----- Input for this task -----

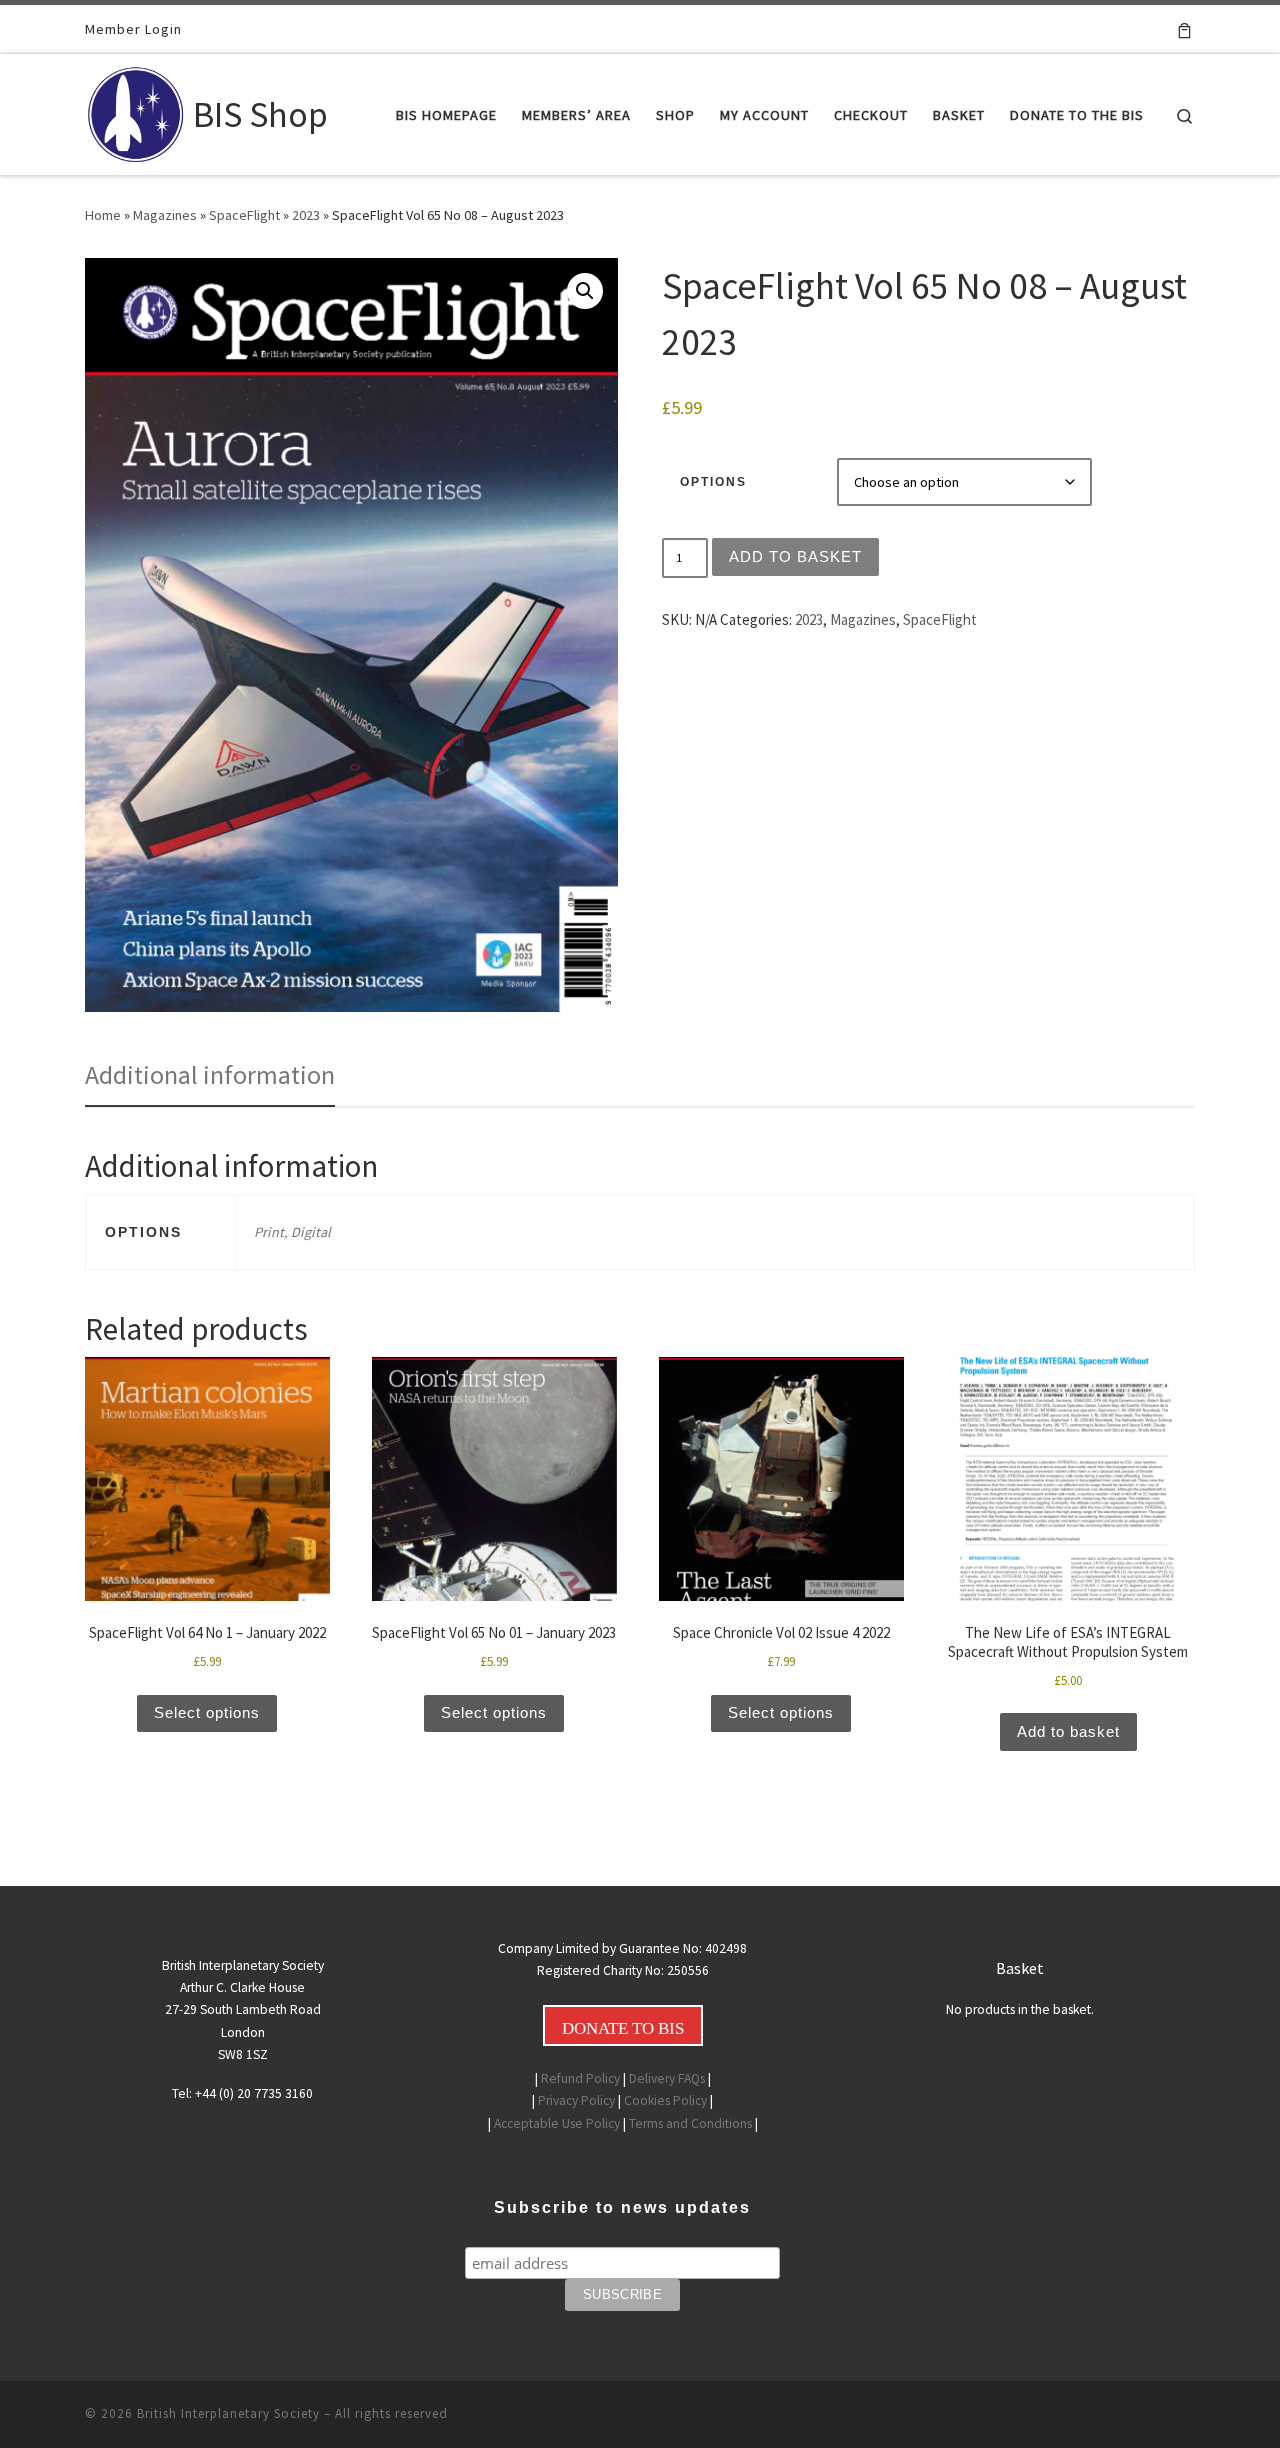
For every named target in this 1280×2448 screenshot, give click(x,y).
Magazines (165, 215)
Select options (207, 1712)
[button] (585, 291)
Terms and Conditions (690, 2123)
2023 (306, 215)
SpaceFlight (244, 215)
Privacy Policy (576, 2100)
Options (713, 482)
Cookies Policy (665, 2100)
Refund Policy (580, 2078)
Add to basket (795, 556)
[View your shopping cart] (1184, 29)
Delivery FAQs (667, 2078)
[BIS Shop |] (135, 110)
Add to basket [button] (1068, 1731)
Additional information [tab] (210, 1074)
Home (103, 215)
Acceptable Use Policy (557, 2123)
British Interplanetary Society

-----

Work required: Repeat only the stretch of lines that opens with the line containing "Acceptable Use Policy (557, 2123)" and closes with the final line of the entries, both included, exactly as written.

Result of this exercise:
Acceptable Use Policy (557, 2123)
British Interplanetary Society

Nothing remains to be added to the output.